Elizabeth Orr: Spirits in Rotations
Oct 31 - Dec 5, 2020
1819 3rd Ave
Truth to material is a modernist cliché. As it goes, each substance has a set of innate properties to be celebrated; transforming or obscuring them is a sin. Glass is transparency, wood is nature, steel is triumph, etc. Elizabeth Orr softly refutes this dictum, suggesting that truth lies not in a material’s depth, but somewhere between the interplay of its surfaces. Her glass is tinted, her wood stained, her aluminum roughly hewn into notched forms. The basic unit of Spirits in Rotations is a wall-bound sculpture comprised of seemingly mass-produced, fetishized hardware. The permutation, however, is beholden to some unavailable logic, as if a CNC machine erred wonderfully—slats are arrayed across irregular forms, tinted glass panels are fastened at odd angles, aluminum is scoured in an unpredictable pattern. Offsetting the drab tones of globalized minimalism are pops of color where wood has been dyed with natural juices, a nod to an adhocist ethos, or perhaps a latent critique of pandemic-age faux homesteading.
In a room full of glass, the mind turns easily to the slick curves and electric glow of the gadgets that fill our world. Yet Orr’s surfaces recall a time when glass was decidedly less prosaic, when it reshaped the urban landscape, revealing that which was, until the 1920’s, transpiring behind a brick wall. It is this confluence of public and private space that we now navigate daily, as we interact with the world through hastily arranged plexiglass barriers. Much like James Stewart in Rear Window, we are all viewers with impunity, gathering clues from a point of remove, even as we must turn up the volume on our mask-laden gesticulations.

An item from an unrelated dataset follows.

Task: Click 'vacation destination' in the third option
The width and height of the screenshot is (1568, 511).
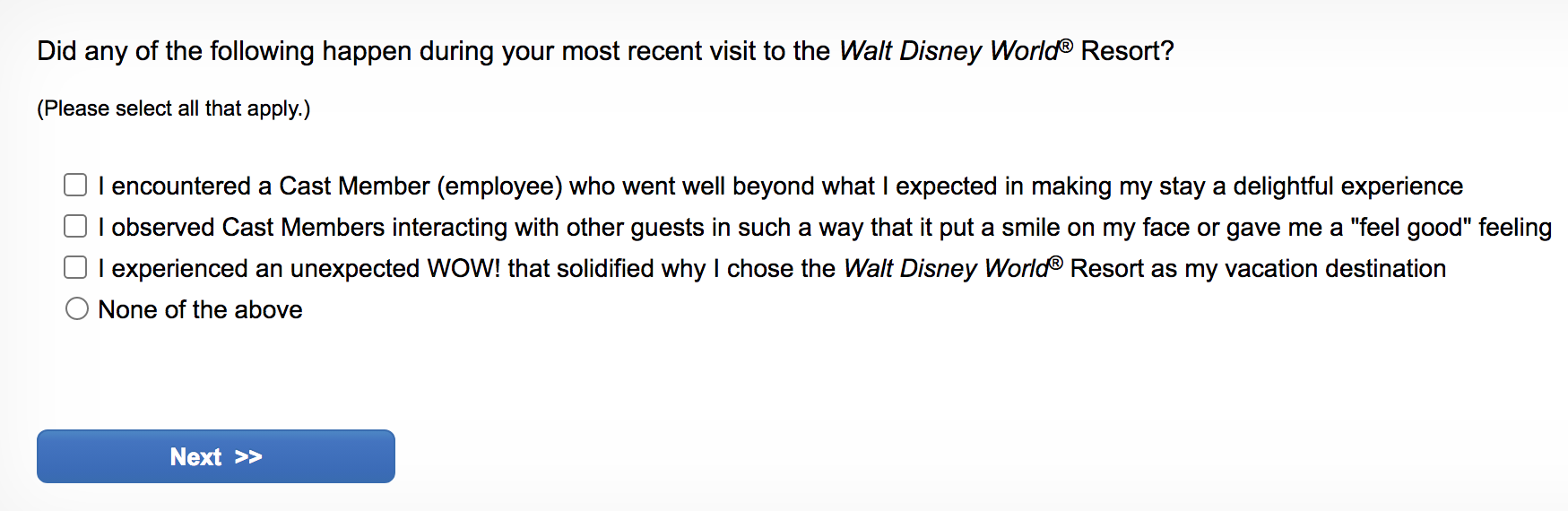Action: tap(1335, 269)
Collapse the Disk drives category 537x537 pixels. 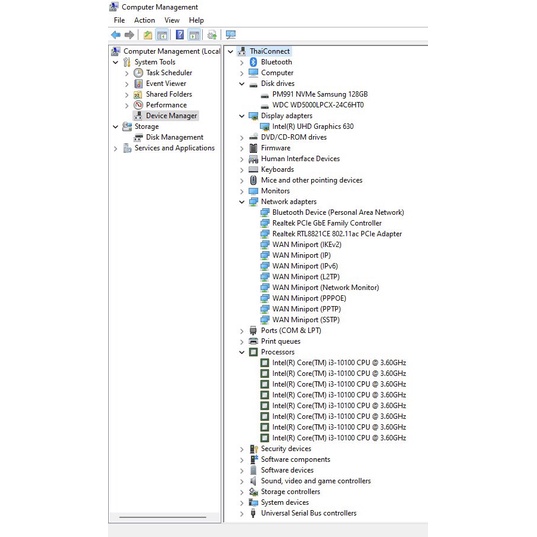coord(242,84)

In this context, Elizabeth Orr liberates glass from its pragmatic function. Rather than looking through, we look at. This glass doesn’t propose a detached mystery, nor does it demand a caricatured display of emotional articulation. Its true meaning lies not in its depths, but rather, in its sandwiching of aspected layers. This is work that points directly at the geopolitical facticity of its making, and so it is unsurprising that Orr herself considers automation, environmental collapse, and population growth as the harbingers of a new perceptual mode. Something nebulous yet all-pervasive is “turning to mesmerizing, turning predictable, familiar, turning stuck.” In the quiet permanence of these surfaces, there is no honesty or dishonesty, just material life. Spirits in Rotations is a burlesque frozen in time—a world without tension, without mediation, without the big reveal.